# What needs to be done:
Each line, starting at the one with "Click the بحث search input field" and running to the end of the data below, is to be set down again exactly, both ends included; leave pictures out.

# Material for this task:
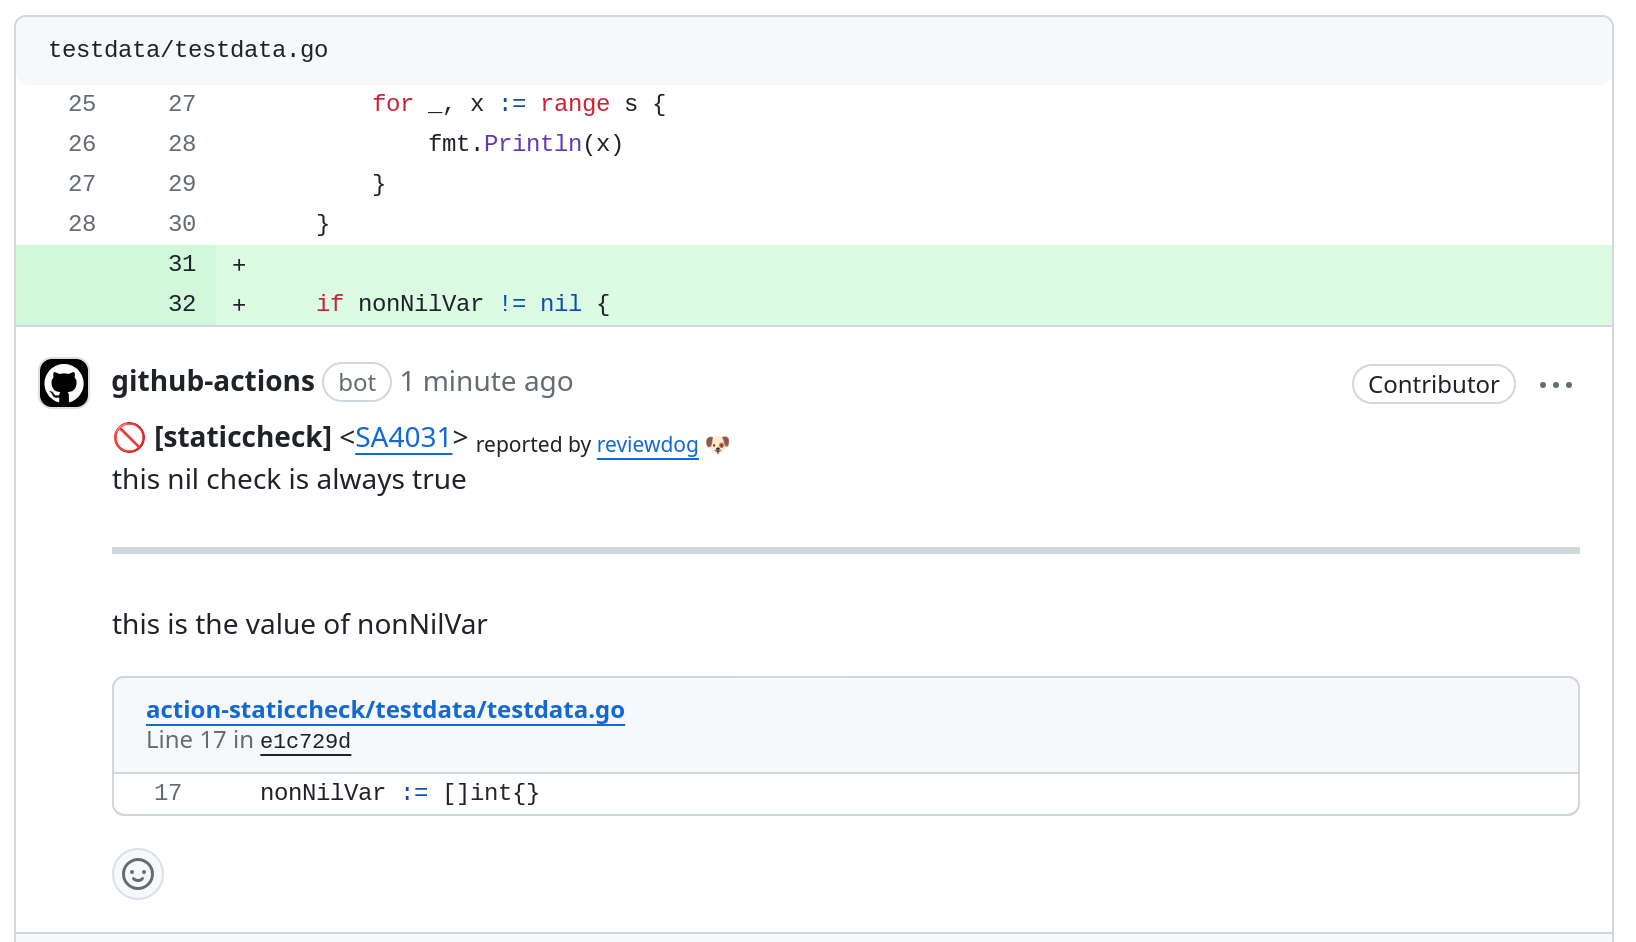Click the reviewdog dog emoji icon
Viewport: 1636px width, 942px height.
coord(717,445)
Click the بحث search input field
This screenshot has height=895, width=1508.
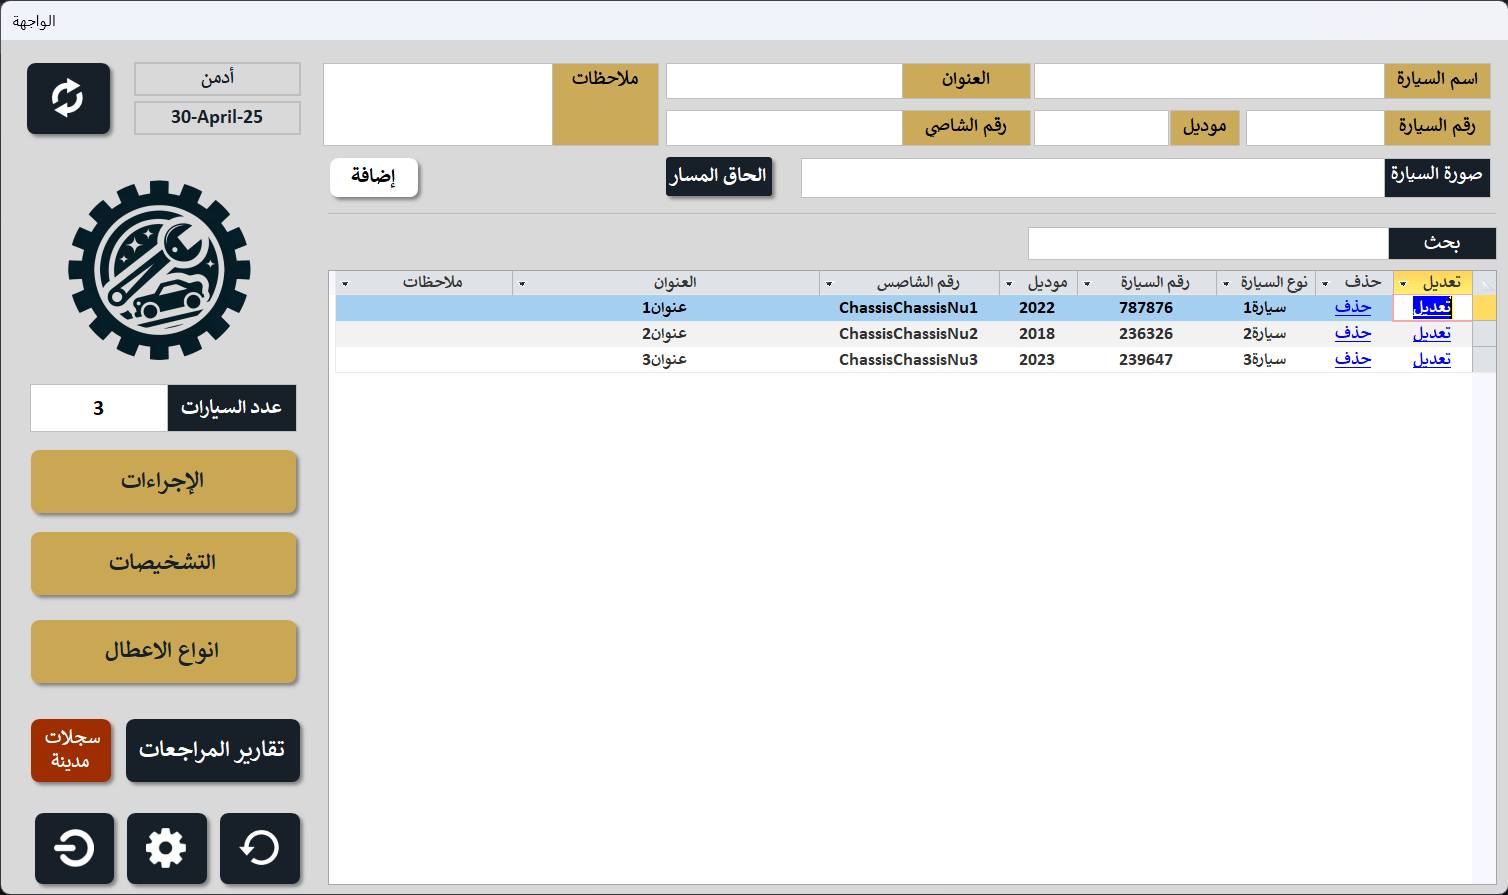(1207, 243)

# Answer box:
Click the بحث search input field
This screenshot has height=895, width=1508.
(1207, 243)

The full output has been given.